* **RECORDS FOR PROCESSING**:

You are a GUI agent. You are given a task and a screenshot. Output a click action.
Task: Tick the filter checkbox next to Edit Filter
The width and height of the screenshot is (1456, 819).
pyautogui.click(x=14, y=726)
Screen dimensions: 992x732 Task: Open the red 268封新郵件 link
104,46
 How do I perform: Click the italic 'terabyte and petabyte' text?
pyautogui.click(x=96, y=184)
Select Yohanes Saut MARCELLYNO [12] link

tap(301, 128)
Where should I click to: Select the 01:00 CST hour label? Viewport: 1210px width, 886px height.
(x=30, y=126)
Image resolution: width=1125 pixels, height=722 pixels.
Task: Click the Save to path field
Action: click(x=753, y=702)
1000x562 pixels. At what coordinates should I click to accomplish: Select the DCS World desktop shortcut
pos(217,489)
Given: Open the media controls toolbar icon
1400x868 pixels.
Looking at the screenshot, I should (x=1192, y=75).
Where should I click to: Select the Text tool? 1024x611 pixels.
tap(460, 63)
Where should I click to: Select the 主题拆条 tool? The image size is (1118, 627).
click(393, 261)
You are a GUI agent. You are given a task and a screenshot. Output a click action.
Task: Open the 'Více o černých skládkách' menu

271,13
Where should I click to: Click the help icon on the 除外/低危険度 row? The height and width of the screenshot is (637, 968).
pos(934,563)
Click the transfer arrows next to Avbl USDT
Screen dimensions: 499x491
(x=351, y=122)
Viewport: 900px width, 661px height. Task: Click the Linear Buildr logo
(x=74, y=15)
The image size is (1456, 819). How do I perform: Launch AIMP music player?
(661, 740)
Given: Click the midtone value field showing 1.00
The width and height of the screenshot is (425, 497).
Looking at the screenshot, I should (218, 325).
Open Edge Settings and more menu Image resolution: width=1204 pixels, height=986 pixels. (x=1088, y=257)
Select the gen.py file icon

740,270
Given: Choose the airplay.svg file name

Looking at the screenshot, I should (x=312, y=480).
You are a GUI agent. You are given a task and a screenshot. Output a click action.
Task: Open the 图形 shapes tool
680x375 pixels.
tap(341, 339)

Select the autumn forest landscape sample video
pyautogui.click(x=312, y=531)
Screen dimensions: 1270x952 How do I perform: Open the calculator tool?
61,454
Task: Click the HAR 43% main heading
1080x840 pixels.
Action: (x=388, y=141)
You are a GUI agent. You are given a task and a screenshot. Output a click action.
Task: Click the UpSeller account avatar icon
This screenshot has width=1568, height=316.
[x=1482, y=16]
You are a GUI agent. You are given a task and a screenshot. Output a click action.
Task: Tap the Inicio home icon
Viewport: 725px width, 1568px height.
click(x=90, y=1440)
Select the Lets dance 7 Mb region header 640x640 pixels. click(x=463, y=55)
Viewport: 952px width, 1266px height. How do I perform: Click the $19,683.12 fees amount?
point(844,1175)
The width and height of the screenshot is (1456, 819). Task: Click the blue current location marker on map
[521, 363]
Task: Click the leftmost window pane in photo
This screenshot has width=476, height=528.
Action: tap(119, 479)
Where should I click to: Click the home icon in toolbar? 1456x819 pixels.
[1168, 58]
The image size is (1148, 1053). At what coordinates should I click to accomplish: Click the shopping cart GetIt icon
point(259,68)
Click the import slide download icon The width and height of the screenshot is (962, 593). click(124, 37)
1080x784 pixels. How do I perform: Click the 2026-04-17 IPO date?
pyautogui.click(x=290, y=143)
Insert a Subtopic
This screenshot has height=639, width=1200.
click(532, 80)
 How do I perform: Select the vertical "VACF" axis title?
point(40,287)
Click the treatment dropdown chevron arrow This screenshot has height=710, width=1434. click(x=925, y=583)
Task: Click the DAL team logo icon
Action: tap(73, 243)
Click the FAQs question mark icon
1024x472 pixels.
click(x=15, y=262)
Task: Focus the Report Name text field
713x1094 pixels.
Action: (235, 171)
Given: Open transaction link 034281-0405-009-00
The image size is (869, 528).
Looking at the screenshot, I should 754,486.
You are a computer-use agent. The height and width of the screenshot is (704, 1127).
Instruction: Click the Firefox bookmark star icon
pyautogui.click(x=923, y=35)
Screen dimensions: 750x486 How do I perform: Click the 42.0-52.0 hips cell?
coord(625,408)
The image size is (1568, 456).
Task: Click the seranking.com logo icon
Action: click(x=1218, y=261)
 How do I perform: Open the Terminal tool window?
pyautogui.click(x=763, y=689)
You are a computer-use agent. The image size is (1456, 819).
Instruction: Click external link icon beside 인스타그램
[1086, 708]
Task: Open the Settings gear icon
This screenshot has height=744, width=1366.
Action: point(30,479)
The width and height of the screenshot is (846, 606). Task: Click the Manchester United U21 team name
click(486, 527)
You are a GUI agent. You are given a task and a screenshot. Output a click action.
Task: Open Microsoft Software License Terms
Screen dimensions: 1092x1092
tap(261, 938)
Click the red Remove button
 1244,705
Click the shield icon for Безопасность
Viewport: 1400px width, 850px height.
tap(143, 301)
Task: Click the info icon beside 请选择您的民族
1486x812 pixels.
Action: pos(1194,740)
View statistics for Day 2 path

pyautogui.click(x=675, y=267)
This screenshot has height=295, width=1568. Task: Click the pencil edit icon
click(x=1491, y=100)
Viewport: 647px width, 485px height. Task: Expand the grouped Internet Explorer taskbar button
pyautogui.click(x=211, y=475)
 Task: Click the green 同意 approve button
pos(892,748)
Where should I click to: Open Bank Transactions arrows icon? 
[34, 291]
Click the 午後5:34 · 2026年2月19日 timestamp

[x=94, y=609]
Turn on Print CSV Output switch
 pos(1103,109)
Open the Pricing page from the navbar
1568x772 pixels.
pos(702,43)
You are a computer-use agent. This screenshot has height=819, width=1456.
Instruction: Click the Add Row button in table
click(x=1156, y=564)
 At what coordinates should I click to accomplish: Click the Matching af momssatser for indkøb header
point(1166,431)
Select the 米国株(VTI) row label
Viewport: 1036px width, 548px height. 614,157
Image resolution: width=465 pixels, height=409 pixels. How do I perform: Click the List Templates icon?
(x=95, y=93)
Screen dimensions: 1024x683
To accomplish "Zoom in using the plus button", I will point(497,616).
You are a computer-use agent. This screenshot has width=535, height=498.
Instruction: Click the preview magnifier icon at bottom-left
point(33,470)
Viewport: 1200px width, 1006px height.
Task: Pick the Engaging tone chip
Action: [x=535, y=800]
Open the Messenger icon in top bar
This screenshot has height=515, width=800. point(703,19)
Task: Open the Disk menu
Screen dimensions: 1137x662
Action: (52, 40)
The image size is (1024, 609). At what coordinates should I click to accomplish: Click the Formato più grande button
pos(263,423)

* **WHAT TO PRODUCE**: The answer is a number only: how many lines of the data above include "computer"?

* **REPLY**: 4